§ **DESCRIPTION OF THE TASK**:
Beginning at the line containing "Click the 'reddit' wordmark text", give again every line through the end of the data, unchanged and with both ends included. Drop any pictures.

§ **Stored data entries**:

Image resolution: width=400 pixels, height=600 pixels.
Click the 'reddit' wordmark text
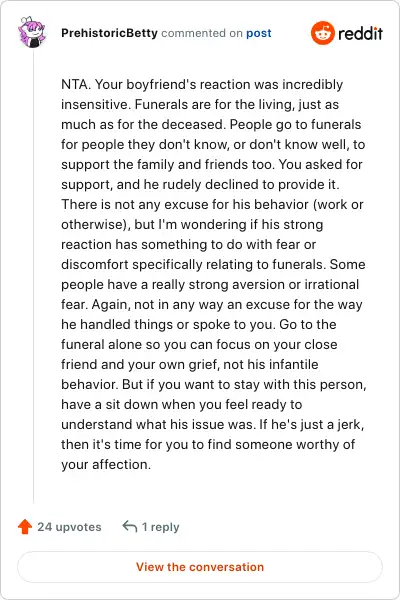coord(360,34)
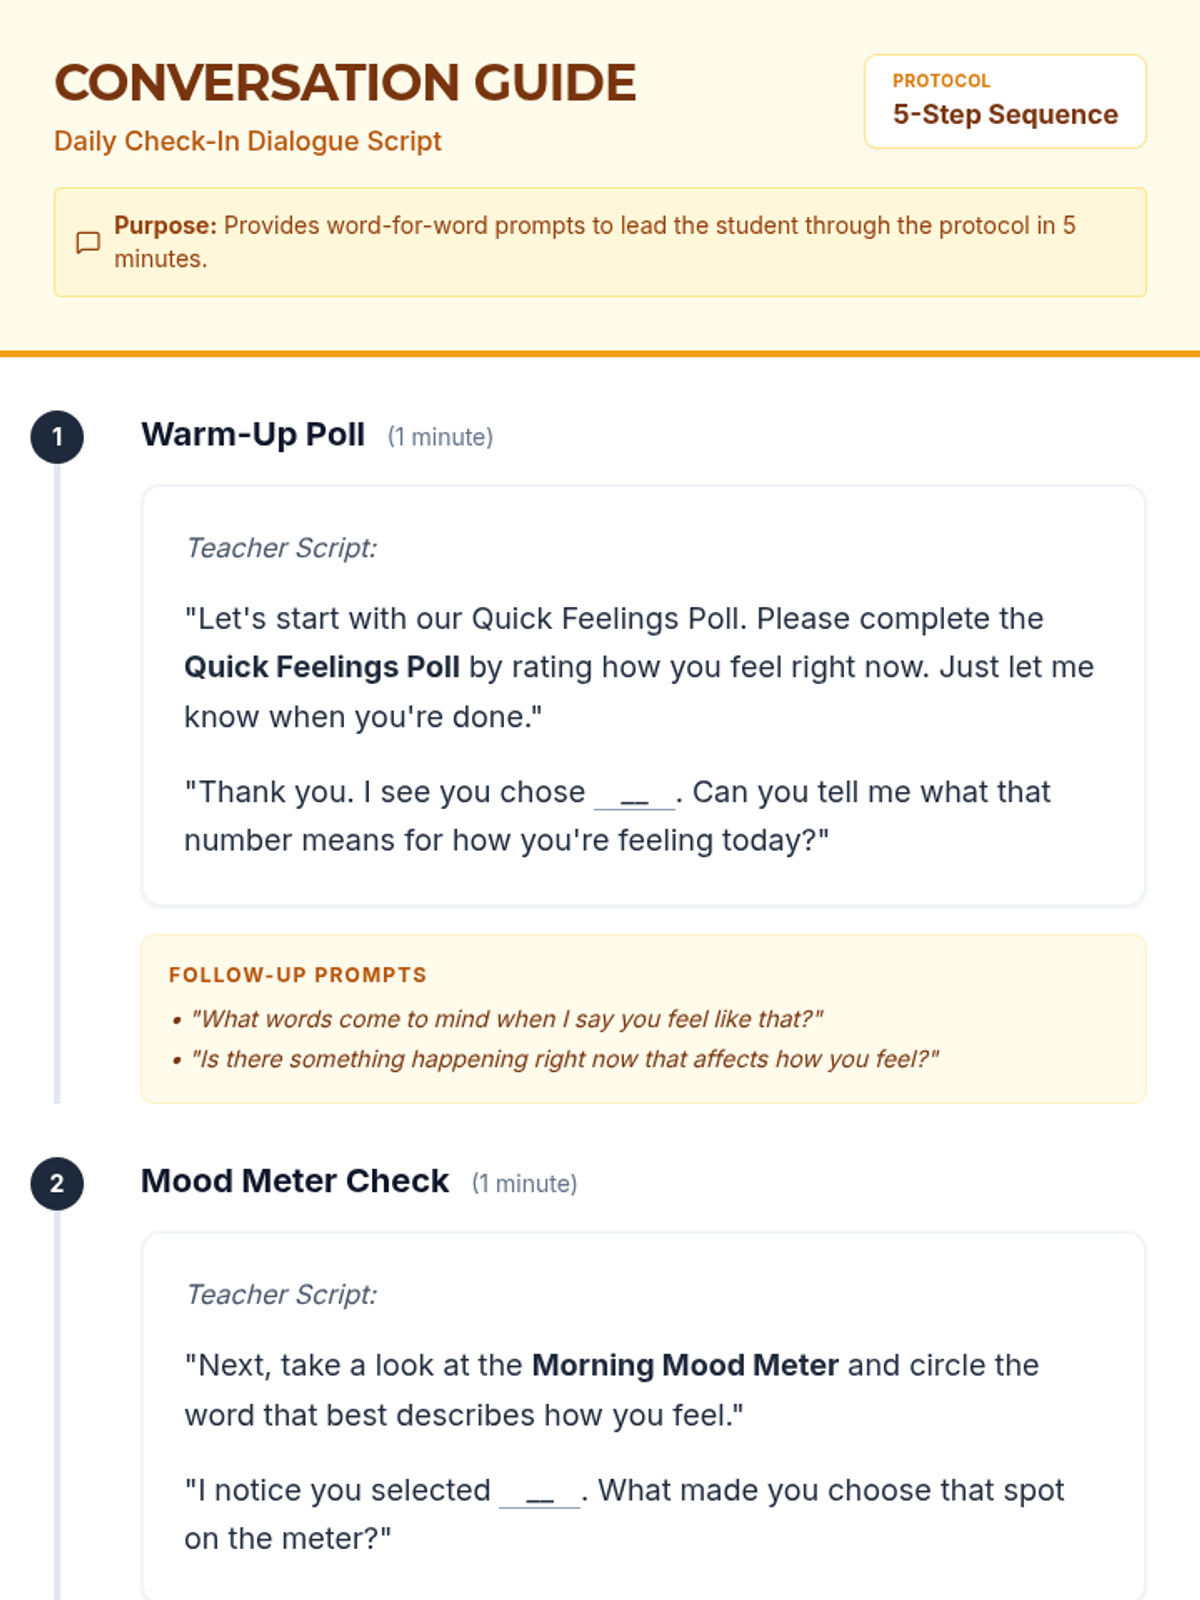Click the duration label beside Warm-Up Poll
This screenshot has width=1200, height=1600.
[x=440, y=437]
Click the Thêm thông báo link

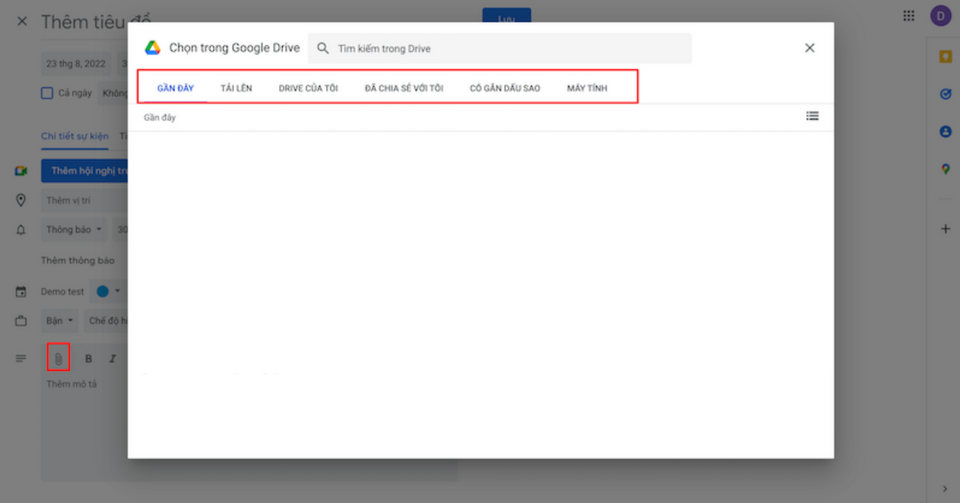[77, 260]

§ **REPLY TO THE EXERCISE**:
Click the 'reddit' wordmark text
coord(360,34)
Click the duration label beside Warm-Up Poll
This screenshot has width=1200, height=1600.
[x=440, y=437]
Click the Thêm thông báo link

[77, 260]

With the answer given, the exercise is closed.